Every line from the one with "Next (425, 2373)" through the final line of the entries below should be returned exactly; leave out all other lines.

Records excerpted from a collection
•••

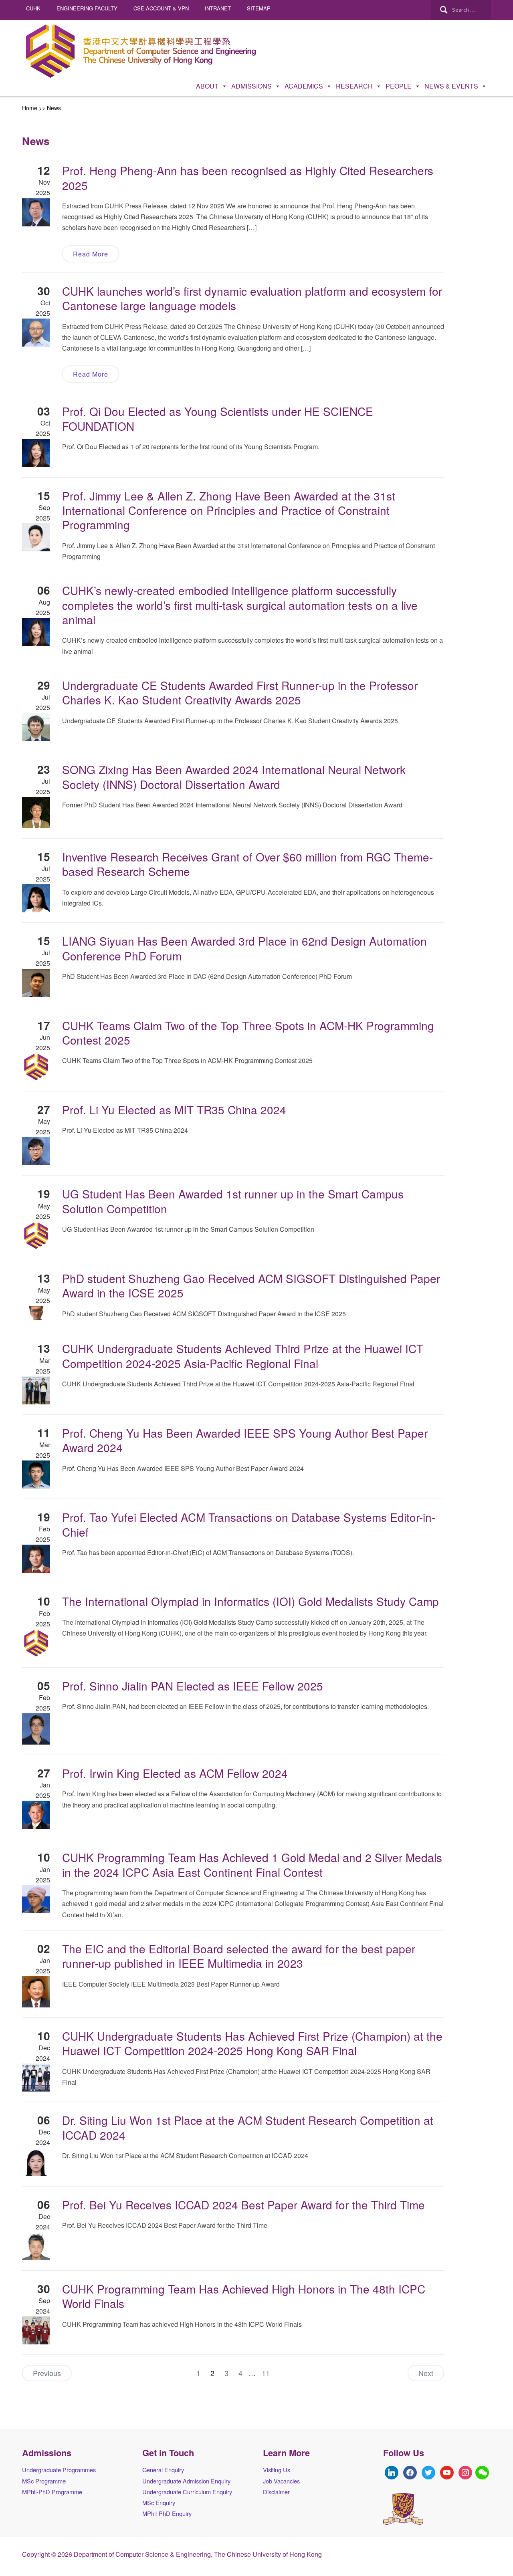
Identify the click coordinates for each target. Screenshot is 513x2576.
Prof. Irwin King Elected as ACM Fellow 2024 (175, 1773)
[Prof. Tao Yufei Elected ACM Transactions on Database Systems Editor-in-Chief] (36, 1558)
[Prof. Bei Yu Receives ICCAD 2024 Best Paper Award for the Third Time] (36, 2245)
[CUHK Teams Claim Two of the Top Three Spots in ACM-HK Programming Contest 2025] (36, 1066)
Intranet (218, 8)
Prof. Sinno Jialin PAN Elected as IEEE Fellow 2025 (192, 1686)
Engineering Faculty (87, 8)
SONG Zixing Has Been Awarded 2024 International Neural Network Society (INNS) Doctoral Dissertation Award (234, 776)
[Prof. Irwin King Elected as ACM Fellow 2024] (36, 1814)
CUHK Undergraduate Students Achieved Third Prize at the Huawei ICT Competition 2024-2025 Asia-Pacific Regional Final (242, 1355)
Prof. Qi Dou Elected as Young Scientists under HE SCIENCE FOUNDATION (217, 418)
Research (354, 86)
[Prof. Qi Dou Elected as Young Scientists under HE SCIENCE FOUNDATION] (36, 452)
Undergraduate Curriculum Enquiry (187, 2491)
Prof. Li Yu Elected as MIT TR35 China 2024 (174, 1109)
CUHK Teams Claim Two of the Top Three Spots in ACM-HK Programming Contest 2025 (248, 1032)
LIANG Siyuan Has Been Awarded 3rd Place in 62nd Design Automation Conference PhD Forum (244, 948)
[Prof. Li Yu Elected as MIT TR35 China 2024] (36, 1150)
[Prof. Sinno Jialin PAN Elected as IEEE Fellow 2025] (36, 1728)
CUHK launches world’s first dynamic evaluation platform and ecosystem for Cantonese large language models (252, 298)
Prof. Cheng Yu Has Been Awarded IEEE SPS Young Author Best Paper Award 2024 (245, 1440)
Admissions (251, 86)
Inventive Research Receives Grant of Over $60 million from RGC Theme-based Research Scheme (247, 864)
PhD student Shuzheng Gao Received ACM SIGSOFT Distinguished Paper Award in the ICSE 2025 (251, 1285)
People (399, 86)
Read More (90, 253)
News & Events (451, 86)
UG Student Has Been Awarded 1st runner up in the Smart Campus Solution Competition (233, 1201)
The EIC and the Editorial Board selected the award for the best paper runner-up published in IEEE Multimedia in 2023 (238, 1956)
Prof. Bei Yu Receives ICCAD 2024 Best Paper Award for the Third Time (243, 2205)
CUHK (33, 8)
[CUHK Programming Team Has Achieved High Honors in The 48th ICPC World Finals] (36, 2329)
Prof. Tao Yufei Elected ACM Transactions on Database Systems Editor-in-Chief (248, 1524)
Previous (47, 2373)
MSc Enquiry (158, 2502)
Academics (304, 86)
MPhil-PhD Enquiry (167, 2513)
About (207, 86)
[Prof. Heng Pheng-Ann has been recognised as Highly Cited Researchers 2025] (36, 211)
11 (266, 2373)
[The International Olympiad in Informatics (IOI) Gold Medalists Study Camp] (36, 1642)
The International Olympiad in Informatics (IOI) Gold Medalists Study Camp (250, 1601)
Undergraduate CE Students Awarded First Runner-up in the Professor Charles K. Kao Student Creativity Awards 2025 (240, 692)
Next (425, 2373)
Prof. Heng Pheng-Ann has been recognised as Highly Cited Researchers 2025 (247, 177)
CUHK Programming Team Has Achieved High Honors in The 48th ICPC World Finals (243, 2296)
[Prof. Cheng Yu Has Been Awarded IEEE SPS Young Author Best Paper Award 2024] (36, 1473)
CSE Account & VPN (161, 8)
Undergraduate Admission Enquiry (186, 2481)
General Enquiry (163, 2469)
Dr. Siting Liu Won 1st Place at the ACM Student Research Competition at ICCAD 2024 (247, 2127)
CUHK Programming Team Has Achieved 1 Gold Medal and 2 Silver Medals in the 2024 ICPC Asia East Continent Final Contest (252, 1864)
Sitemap (259, 8)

•••

- [Written response]
Next (425, 2373)
Prof. Heng Pheng-Ann has been recognised as Highly Cited Researchers 2025 (247, 177)
CUHK Programming Team Has Achieved High Honors in The 48th ICPC World Finals (243, 2296)
[Prof. Cheng Yu Has Been Awarded IEEE SPS Young Author Best Paper Award 2024] (36, 1473)
CSE Account & VPN (161, 8)
Undergraduate Admission Enquiry (186, 2481)
General Enquiry (163, 2469)
Dr. Siting Liu Won 1st Place at the ACM Student Research Competition at ICCAD 2024 (247, 2127)
CUHK Programming Team Has Achieved 1 Gold Medal and 2 Silver Medals in the 2024 ICPC Asia East Continent Final Contest (252, 1864)
Sitemap (259, 8)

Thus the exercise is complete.